For this exercise, return exactly the lines of the material below that begin at the one with "Impressum (55, 2542)" and stop after the one with "Терморегулятор цифровой RX-419B".

(Beginning of PROVIDED RECORDS)

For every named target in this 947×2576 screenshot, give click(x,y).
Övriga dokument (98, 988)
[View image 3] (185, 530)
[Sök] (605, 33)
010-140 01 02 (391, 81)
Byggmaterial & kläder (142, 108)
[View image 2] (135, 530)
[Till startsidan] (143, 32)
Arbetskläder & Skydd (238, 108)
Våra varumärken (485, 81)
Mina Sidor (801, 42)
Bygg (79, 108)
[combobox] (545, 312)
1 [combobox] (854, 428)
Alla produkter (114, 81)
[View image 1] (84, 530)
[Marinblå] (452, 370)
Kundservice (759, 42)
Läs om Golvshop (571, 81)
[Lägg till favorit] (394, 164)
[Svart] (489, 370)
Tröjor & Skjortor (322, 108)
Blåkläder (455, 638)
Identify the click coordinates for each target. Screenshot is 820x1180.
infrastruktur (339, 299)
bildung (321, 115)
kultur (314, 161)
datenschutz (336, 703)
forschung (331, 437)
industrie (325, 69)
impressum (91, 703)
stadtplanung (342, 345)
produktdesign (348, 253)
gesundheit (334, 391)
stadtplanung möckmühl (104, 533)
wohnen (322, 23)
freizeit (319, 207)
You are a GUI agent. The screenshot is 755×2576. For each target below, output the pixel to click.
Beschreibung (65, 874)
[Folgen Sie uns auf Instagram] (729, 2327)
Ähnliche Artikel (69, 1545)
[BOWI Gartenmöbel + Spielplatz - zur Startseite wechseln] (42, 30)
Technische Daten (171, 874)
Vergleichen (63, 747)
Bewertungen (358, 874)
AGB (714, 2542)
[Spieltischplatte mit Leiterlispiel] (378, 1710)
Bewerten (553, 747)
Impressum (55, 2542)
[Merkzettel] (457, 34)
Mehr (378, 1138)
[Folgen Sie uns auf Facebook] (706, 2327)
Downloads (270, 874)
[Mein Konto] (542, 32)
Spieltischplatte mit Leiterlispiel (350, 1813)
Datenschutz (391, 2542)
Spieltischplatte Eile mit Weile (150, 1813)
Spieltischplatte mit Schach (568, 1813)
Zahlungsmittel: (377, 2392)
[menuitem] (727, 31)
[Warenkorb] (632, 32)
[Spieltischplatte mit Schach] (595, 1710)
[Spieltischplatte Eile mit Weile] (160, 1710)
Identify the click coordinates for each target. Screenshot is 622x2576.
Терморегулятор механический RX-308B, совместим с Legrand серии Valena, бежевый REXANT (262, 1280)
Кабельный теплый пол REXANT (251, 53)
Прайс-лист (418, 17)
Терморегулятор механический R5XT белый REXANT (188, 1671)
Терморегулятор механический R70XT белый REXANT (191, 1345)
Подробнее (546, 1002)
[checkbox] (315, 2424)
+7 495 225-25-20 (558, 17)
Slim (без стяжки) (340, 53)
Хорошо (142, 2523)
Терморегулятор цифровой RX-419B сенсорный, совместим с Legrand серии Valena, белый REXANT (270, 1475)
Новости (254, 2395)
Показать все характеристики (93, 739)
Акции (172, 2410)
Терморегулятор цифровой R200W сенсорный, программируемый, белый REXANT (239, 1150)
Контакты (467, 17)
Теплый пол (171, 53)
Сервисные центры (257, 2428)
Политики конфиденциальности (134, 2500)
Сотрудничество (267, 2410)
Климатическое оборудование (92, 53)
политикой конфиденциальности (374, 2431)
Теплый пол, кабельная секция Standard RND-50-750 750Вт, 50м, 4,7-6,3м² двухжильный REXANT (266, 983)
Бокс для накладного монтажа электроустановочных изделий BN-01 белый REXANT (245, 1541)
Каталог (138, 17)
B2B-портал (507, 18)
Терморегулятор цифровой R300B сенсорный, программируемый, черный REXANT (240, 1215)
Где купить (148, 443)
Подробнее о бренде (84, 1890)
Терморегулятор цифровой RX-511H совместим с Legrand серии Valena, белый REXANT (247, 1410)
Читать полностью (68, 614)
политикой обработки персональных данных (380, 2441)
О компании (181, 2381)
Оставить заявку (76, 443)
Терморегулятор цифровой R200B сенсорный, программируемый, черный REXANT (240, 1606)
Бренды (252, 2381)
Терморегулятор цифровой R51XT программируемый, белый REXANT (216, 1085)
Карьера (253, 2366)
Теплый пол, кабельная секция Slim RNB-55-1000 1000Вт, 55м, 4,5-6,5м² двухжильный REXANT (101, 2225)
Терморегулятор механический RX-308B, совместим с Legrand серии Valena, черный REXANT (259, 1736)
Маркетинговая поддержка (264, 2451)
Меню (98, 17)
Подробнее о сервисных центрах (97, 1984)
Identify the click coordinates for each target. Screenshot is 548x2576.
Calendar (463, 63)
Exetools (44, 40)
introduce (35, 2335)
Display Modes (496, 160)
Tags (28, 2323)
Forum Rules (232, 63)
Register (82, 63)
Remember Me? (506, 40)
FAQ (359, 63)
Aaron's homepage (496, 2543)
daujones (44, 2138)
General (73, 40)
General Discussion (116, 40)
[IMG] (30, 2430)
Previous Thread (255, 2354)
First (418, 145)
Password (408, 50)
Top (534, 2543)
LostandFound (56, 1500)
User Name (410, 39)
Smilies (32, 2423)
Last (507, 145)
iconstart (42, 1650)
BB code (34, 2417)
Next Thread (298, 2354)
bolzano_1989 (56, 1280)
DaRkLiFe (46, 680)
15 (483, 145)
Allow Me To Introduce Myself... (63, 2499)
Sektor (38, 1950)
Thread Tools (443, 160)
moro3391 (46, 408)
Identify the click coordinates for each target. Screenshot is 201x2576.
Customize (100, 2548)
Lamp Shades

(End of PROVIDED RECORDS)

■ WRITTEN RESPONSE:
Impressum (55, 2542)
[Merkzettel] (457, 34)
Mehr (378, 1138)
[Folgen Sie uns auf Facebook] (706, 2327)
Downloads (270, 874)
[Mein Konto] (542, 32)
Spieltischplatte mit Leiterlispiel (350, 1813)
Datenschutz (391, 2542)
Spieltischplatte Eile mit Weile (150, 1813)
Spieltischplatte mit Schach (568, 1813)
Zahlungsmittel: (377, 2392)
[menuitem] (727, 31)
[Warenkorb] (632, 32)
[Spieltischplatte mit Schach] (595, 1710)
[Spieltischplatte Eile mit Weile] (160, 1710)
Identify the click coordinates for each target. Screenshot is 622x2576.
Терморегулятор механический RX-308B, совместим с Legrand серии Valena, бежевый REXANT (262, 1280)
Кабельный теплый пол REXANT (251, 53)
Прайс-лист (418, 17)
Терморегулятор механический R5XT белый REXANT (188, 1671)
Терморегулятор механический R70XT белый REXANT (191, 1345)
Подробнее (546, 1002)
[checkbox] (315, 2424)
+7 495 225-25-20 (558, 17)
Slim (без стяжки) (340, 53)
Хорошо (142, 2523)
Терморегулятор цифровой RX-419B сенсорный, совместим с Legrand серии Valena, белый REXANT (270, 1475)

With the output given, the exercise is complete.